Solon v3.10.0

skills - Text2SqlSkill 数据库自然语言查询

</> markdown
2026年3月10日 下午6:50:40

Text2SqlSkill 赋予了智能体(Agent)直接通过自然语言与结构化数据库对话的能力。它不仅仅是简单的 SQL 生成,更集成了一套从元数据探测到方言适配,再到执行安全拦截的完整闭环。

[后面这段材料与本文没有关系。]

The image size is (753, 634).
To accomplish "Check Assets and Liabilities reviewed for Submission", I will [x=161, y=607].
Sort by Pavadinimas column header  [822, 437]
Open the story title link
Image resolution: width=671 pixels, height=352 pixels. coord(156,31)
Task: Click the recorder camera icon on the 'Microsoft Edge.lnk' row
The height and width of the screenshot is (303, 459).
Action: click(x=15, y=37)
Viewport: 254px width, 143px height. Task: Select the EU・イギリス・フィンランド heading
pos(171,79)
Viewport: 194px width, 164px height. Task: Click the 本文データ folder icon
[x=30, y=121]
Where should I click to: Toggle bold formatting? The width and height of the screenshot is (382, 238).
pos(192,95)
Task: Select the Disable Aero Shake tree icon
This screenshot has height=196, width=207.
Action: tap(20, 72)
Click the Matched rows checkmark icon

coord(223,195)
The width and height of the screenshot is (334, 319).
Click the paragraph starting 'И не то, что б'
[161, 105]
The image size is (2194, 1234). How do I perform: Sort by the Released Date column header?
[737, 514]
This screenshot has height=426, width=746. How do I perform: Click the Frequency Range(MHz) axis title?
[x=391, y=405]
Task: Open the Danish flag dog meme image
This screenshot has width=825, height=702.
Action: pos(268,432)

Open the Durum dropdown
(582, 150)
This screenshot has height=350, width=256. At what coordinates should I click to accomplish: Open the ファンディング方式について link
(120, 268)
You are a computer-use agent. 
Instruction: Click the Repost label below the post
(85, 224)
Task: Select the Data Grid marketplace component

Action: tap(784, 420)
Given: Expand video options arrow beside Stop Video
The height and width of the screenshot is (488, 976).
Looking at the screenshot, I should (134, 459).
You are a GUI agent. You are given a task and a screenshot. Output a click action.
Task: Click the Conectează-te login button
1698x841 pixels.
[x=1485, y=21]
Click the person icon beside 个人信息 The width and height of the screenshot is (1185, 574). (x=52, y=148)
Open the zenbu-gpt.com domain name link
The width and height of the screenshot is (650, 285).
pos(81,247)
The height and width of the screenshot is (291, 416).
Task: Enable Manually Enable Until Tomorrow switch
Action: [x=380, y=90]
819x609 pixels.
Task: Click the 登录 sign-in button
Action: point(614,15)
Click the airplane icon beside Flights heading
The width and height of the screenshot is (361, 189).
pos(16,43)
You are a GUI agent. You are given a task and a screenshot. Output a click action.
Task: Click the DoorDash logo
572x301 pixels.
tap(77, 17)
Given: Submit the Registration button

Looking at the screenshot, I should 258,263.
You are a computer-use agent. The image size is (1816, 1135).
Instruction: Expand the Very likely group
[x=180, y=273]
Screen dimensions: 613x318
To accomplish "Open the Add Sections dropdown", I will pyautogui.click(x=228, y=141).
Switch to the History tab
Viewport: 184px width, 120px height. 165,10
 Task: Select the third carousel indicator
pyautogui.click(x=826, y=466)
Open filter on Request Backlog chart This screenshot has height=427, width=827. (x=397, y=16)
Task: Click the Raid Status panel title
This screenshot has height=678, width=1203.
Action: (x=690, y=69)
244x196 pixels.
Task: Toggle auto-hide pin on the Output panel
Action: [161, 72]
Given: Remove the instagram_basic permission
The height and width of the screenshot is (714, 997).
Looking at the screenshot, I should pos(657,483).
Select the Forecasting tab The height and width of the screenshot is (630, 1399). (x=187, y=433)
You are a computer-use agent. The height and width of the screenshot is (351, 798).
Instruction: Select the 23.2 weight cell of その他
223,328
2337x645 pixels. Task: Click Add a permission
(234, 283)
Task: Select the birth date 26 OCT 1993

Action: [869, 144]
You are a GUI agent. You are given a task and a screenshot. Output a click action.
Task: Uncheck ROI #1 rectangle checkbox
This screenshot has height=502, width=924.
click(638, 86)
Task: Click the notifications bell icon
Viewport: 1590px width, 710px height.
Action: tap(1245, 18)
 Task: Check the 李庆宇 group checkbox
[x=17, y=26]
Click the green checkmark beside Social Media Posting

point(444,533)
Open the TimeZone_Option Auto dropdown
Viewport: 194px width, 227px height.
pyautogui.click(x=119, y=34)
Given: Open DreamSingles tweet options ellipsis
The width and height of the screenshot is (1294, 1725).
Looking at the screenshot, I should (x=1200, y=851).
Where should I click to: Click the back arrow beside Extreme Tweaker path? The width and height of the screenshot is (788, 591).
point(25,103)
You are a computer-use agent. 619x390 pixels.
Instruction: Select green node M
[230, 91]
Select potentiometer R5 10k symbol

相关依赖包:solon-ai-skill-text2sql

1、 核心特性

自适应方言引擎:

  • 内置多种 SqlDialect,自动识别 MySQL、PostgreSQL、Oracle 等数据库差异,自动处理引号转义、分页语法(Limit/Offset)及系统函数差异。

分级元数据策略:

  • FULL 模式(表 <= 20):自动注入全量 DDL 和备注,让 AI 拥有“全局视角”。
  • DYNAMIC 模式(表 > 20):仅注入表清单与关系地图,引导 AI 通过 get_table_schema 按需探测,节省 Token。

语义关联引导:

  • 自动提取外键关系(Foreign Keys)与表/列备注,为 AI 提供多表 Join 的“语义线索”。

执行安全护栏:

  • 强制只读校验(仅限 SELECT)、标识符自动修复(Alias Repairing)以及最大行数(Max Rows)限制。

2、应用示例

将数据库变成智能体的知识库,只需几行代码:

// 1. 初始化 Skill,指定数据源及允许 AI 访问的表范围
Text2SqlSkill sqlSkill = new Text2SqlSkill(dataSource, "users", "orders", "order_refunds")
        .maxRows(50)            // 限制单次返回最大行数,防止大表扫描
        .readOnly(true)         // 强制只读模式,拦截任何写操作
        .maxContextLength(8000) // 结果截断长度,保护 AI 上下文
        .schemaMode(SchemaMode.DYNAMIC); // 如果表非常多,建议手动开启动态模式

// 2. 构建 ReAct 智能体
ReActAgent agent = ReActAgent.of(chatModel)
        .role("财务分析专家")
        .instruction("你负责分析订单与退款数据。请结合表备注理解字段含义,金额单位均为元。")
        .defaultSkillAdd(sqlSkill)
        .build();

// 3. 执行任务
// Agent 会经历:Reasoning (分析表名) -> Action (生成/执行 SQL) -> Observation (结果分析)
String response = agent.prompt("张三在 2024 年一共有多少笔退款订单?总金额是多少?")
       .call()
       .getContent();

3. 工作流程:从意图到结果

环境探测:

  • 在 onAttach 阶段,Skill 自动识别数据库产品名并匹配最优方言。

Schema 注入:

  • AI 在 System Prompt 中会看到当前数据库的方言类型(如 MySQL)和系统时间。
  • 根据 SchemaMode,AI 会获得全量表结构或带有外键线索的“关系地图”。

SQL 修复与执行:

  • 当 AI 调用 execute_sql 时,Skill 会通过正则修复 AI 经常遗漏引号的别名(如 SELECT count(*) AS count 修复为符合方言的转义格式)。
  • 自动注入分页逻辑(防止 SELECT * 导致的 OOM)。

纠错反馈:

  • 如果执行报错,Skill 会利用方言引擎将复杂的 SQL 错误转化为对 AI 友好的 Hint(纠错建议)。

4、 内置管理工具

工具名称 (Tool)触发模式功能说明
execute_sql始终开启执行 SELECT 查询。自动进行别名修复、只读检查和分页补全。
get_table_schemaDYNAMIC 模式AI 用来“探测”具体某张表的详细字段定义(DDL)、备注及主键信息。

5、 最佳实践建议

  • 完善注释:在数据库中为表和关键字段添加 COMMENT。Text2SqlSkill 会自动提取这些备注,这是提升 AI 字段识别准确率的最有效手段。
  • 权限隔离:虽然 Skill 有 readOnly(true) 护栏,但仍强烈建议在数据库层面为 AI 连接配置只读账号。
  • 表范围控制:在构造函数中只传入当前任务相关的表名,减少干扰并显著降低 Token 消耗。